WHAT YOU WILL DO
Exclude the pictures, then quote exactly the lines from the one holding "This screenshot has" through the last line of the records.

DATA FOR REVIEW START

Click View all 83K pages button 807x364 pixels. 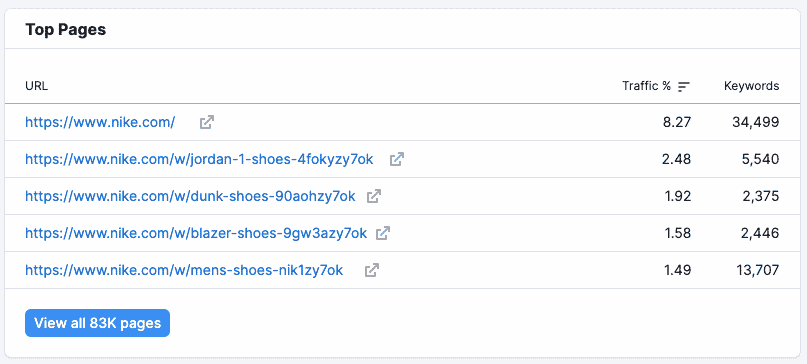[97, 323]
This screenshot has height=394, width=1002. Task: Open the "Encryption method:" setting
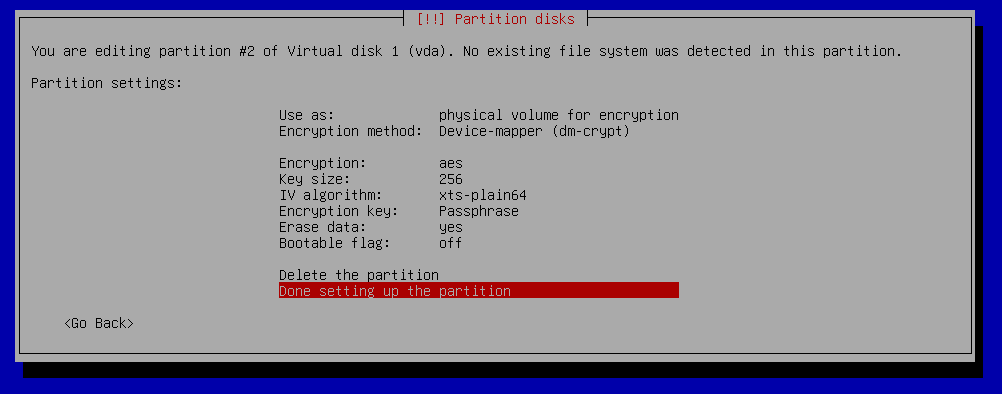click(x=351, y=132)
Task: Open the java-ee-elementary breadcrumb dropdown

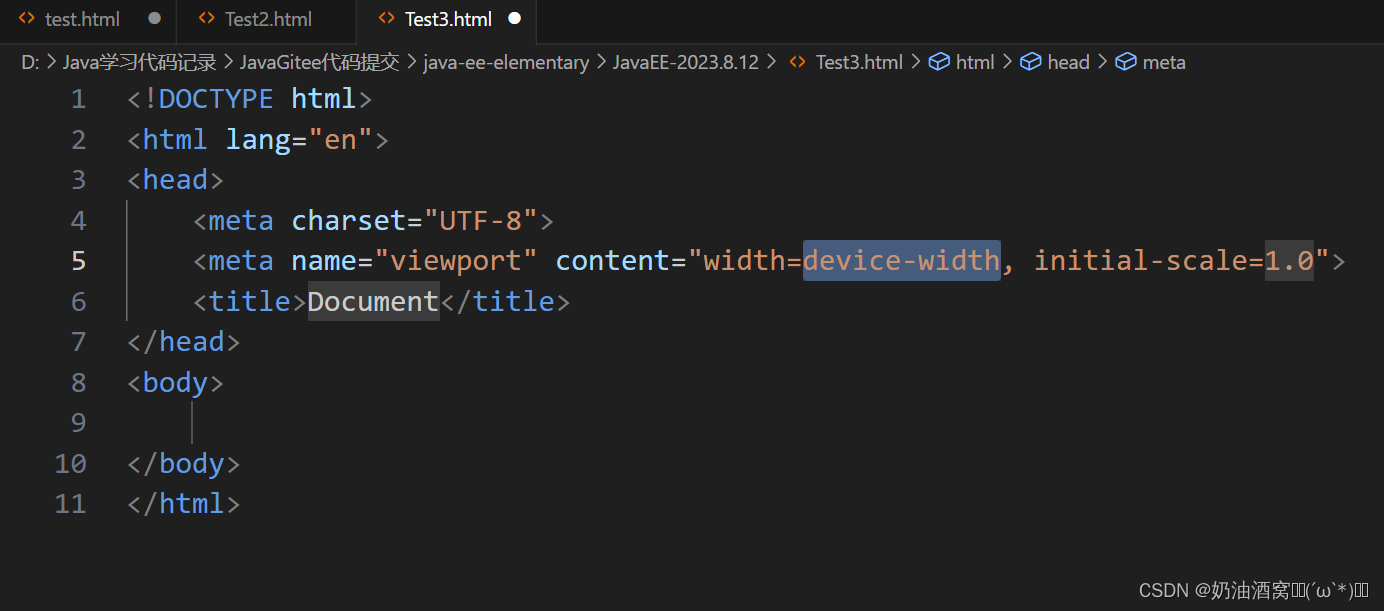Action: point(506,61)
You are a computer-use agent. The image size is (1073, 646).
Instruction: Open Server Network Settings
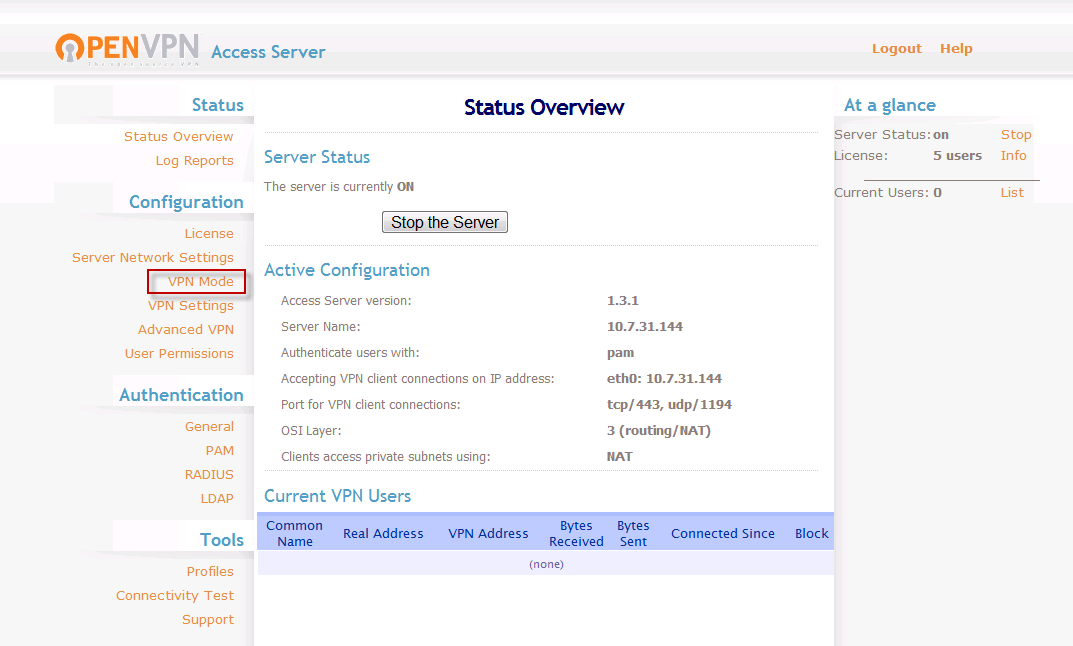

DATA FOR REVIEW END

SOLUTION BELOW
This screenshot has height=394, width=1002. Task: Open the "Encryption method:" setting
click(x=351, y=132)
Task: Open the java-ee-elementary breadcrumb dropdown

Action: point(506,61)
You are a computer-use agent. The image size is (1073, 646).
Instruction: Open Server Network Settings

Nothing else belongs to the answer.